On Friday (7/9), we had a guest speaker Dr. Luis Ibanez (from kitware) talking about "Educating the Next Generation of FOSS Developers". Luis gave a captivating talk on the issues involved with just using proprietary software. His talk touched economy, copyright, patents, licences, case studies, business models, software process, open access publishing and peer production. He could relate these topics from his experiences in teaching at RPI and as a lead developer of ITK.

His talk may be found here

I learned a lot of things this week (despite we had very hot spell and try to put a damper in my (brain) activities)

Sunday, July 4, 2010

Week 6: Second Presentations Begin

Week 6: (7/2/2010)

The second set of presentations (update of the students' projects) began this week.

We had three speakers.

1) Luke Perkins

2) Brian Michalski

3) Nate Stedman

Luke is going strong with his BWAPI (Brood War API). He is writing a lot of unit tests and he is updating his blog/code very regularly. Luke is consistently number one in our dashboard. Luke's code has been downloaded by 1000's of people and we are hoping for greater things from Luke.

Brian has made good progress with his Flagship Geo. He is also writing unit tests for the code he has written. Brian's framework is extensible and he wants to provide api to Shuttle tracking project, crime reporting projects etc. Brian also talked about Concerto 2 - They are redesigning to make plug in architecture. Concerto has already had 10,000 downloads. CERN is using Concerto with LHC (Large Hadron Collider) project announcements. RPI announced that they are going to use Concerto for their RPIAlert Systems!

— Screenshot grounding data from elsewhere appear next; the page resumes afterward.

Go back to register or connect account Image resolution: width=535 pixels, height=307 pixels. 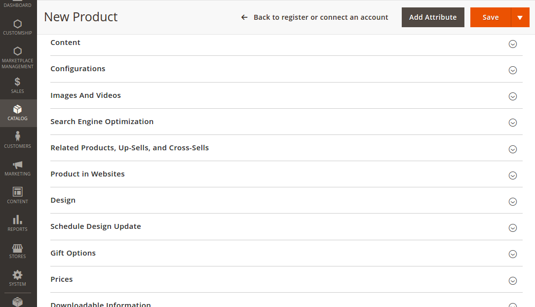click(x=315, y=17)
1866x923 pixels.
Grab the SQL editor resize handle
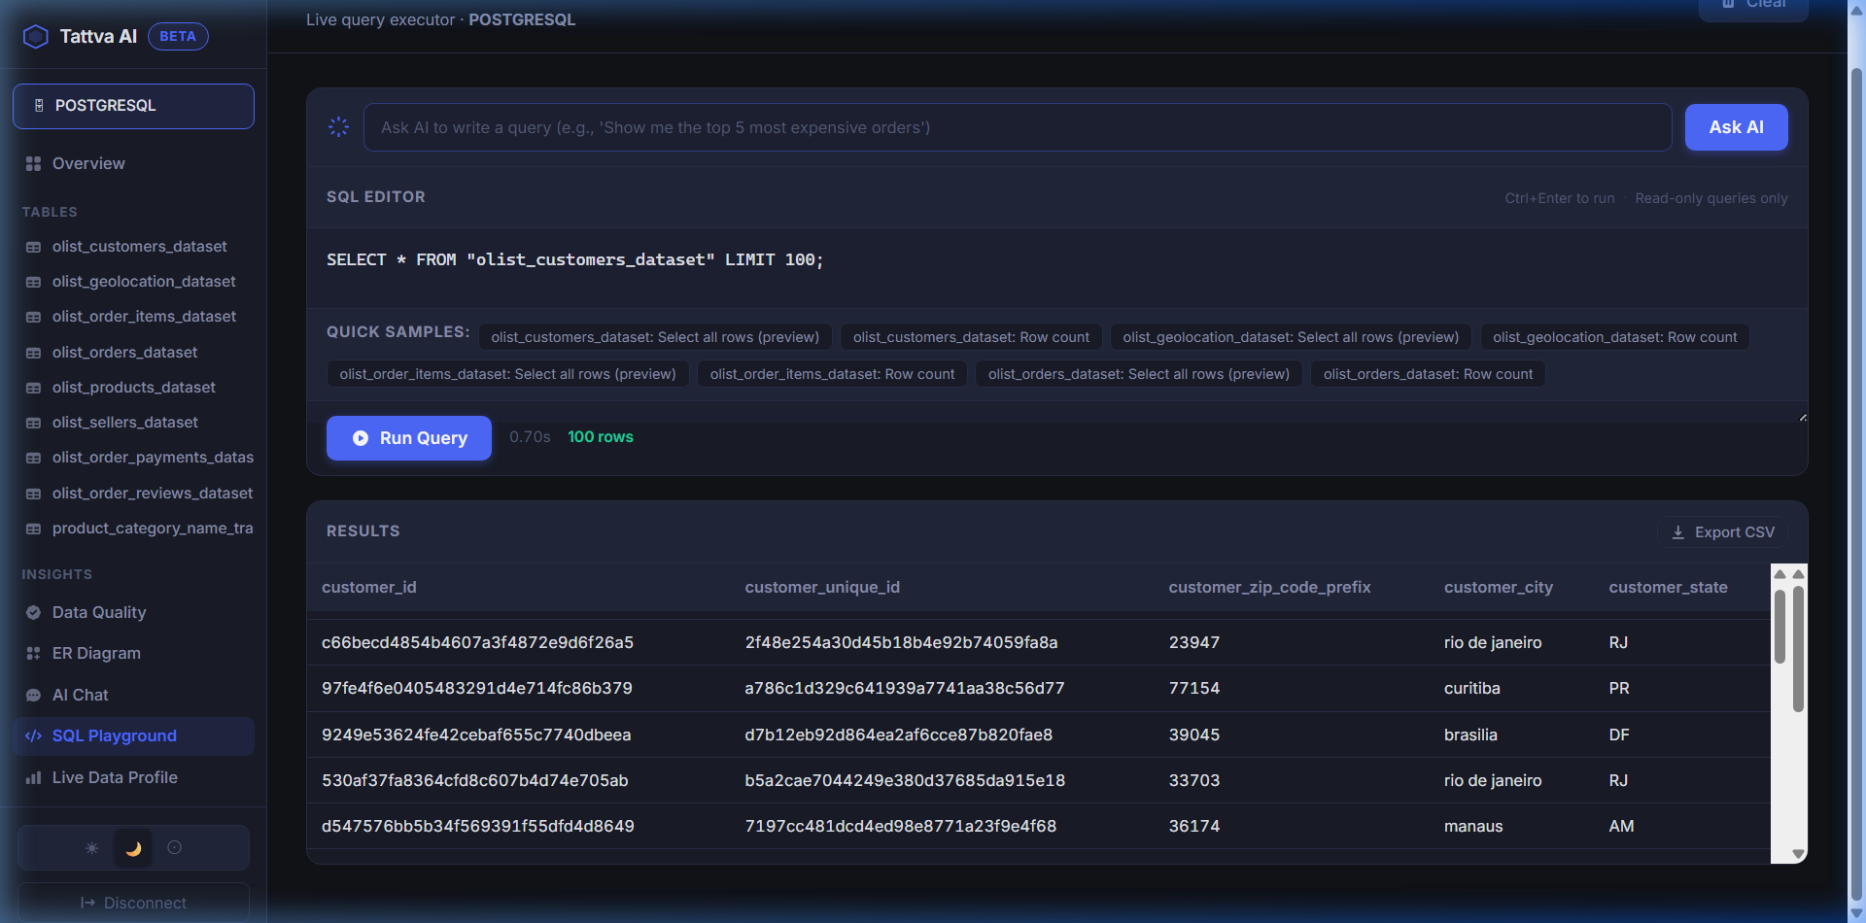click(x=1802, y=417)
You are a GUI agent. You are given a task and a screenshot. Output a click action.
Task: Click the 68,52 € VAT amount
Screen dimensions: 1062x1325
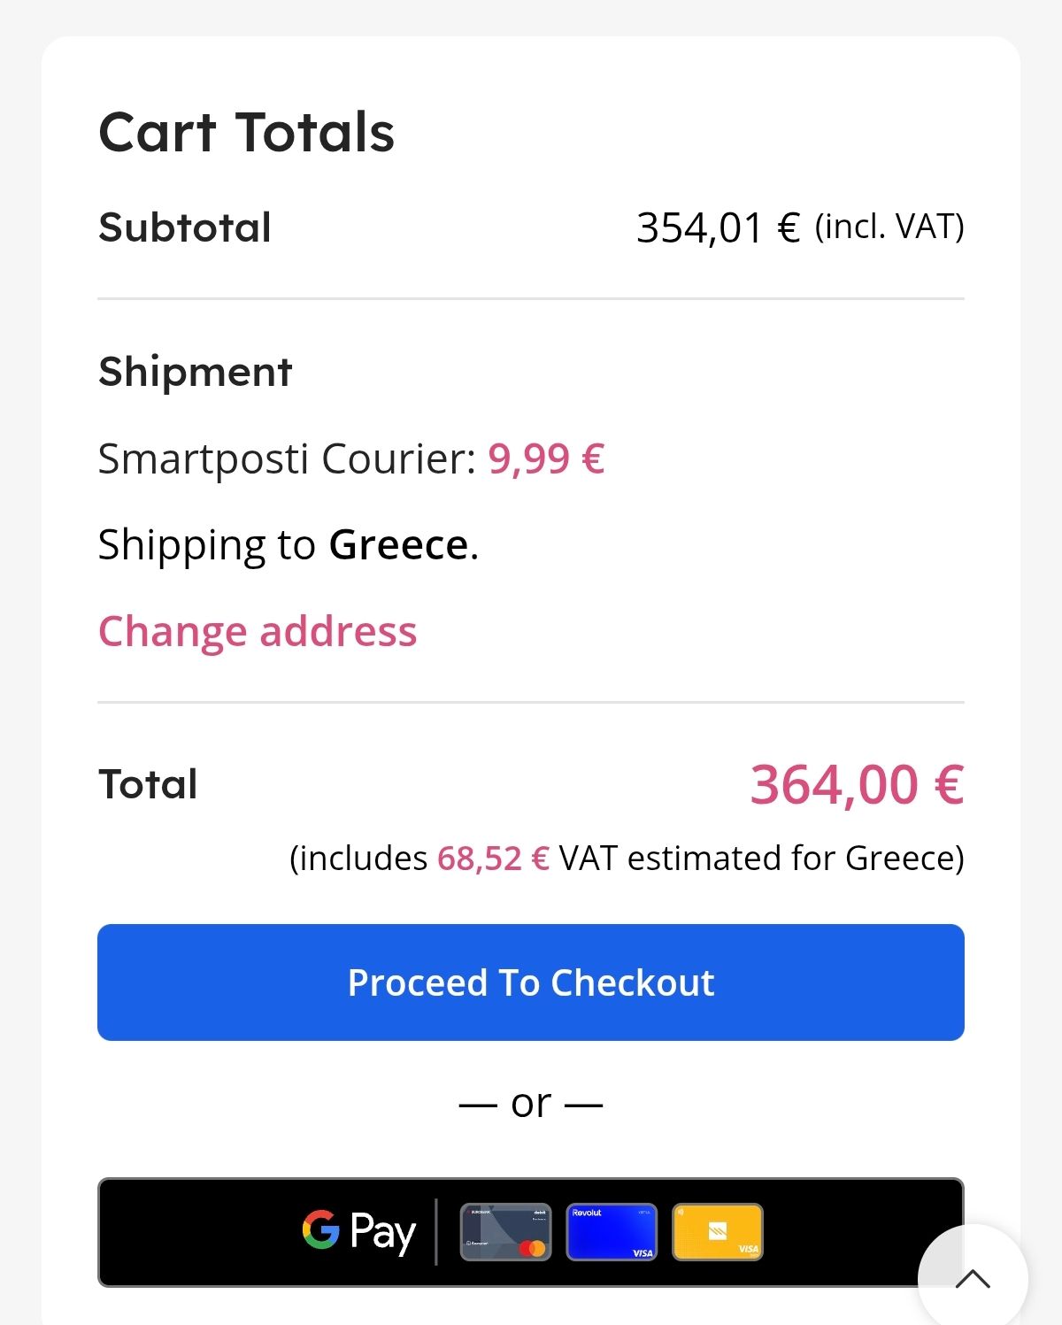pyautogui.click(x=493, y=859)
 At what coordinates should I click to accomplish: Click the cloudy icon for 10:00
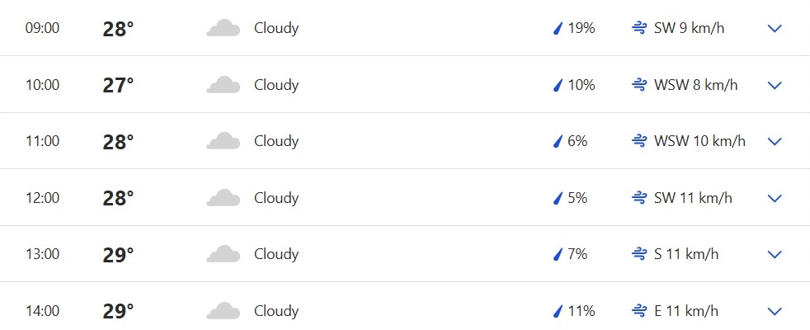(223, 85)
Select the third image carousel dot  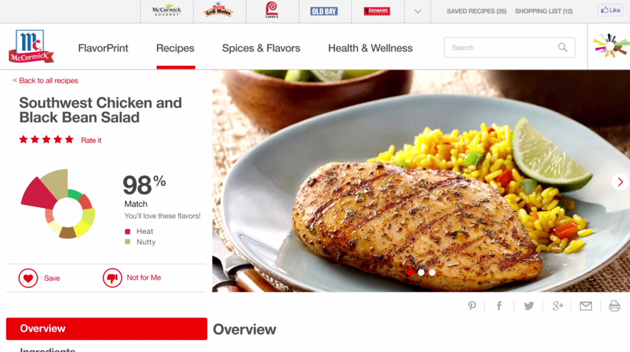[x=432, y=272]

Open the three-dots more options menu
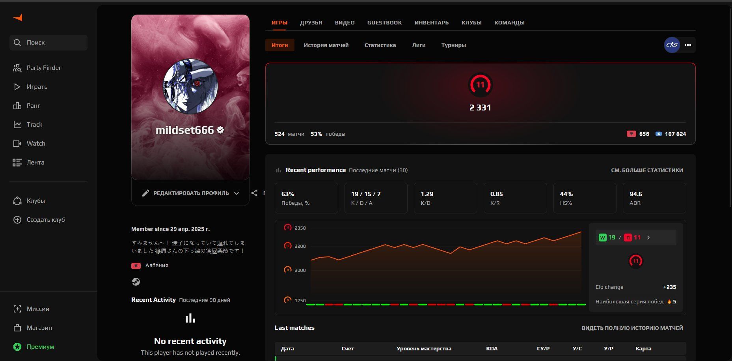(x=688, y=45)
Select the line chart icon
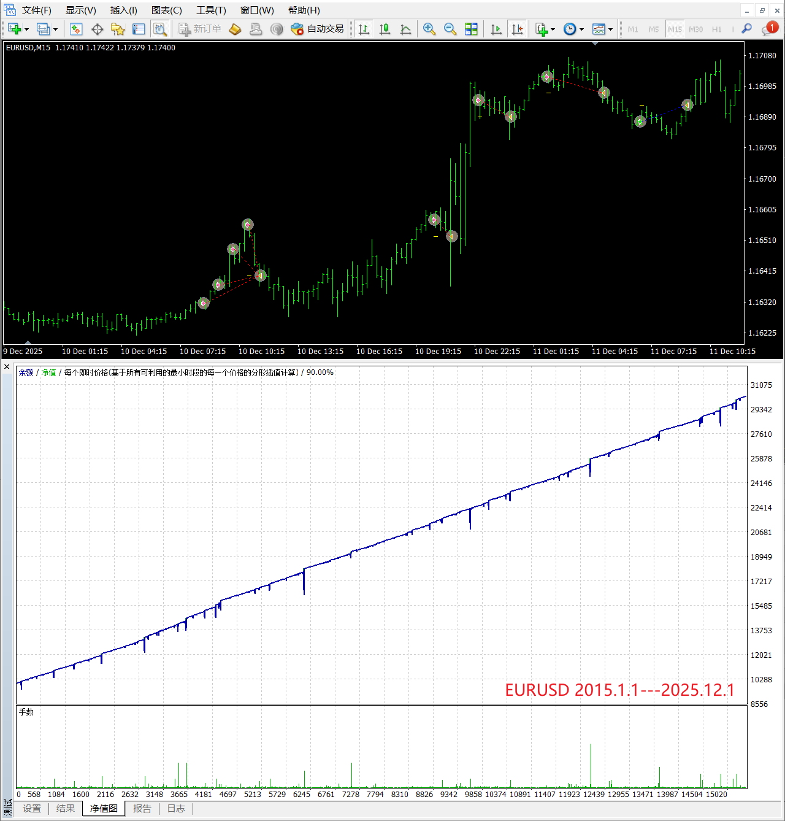Viewport: 785px width, 821px height. (405, 29)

Nate is progressing with his Ease Presentation software. Nate and his team had already made efforts for i18n. (translated into 4 more languages) Nate's demo is awesome. Video plugin works (almost). Again a fantastic job is done by Nate both in his implementation and presentation.

All in all, if we use these three presentations as samples for updates of projects, RCOS is in an excellent shape this summer!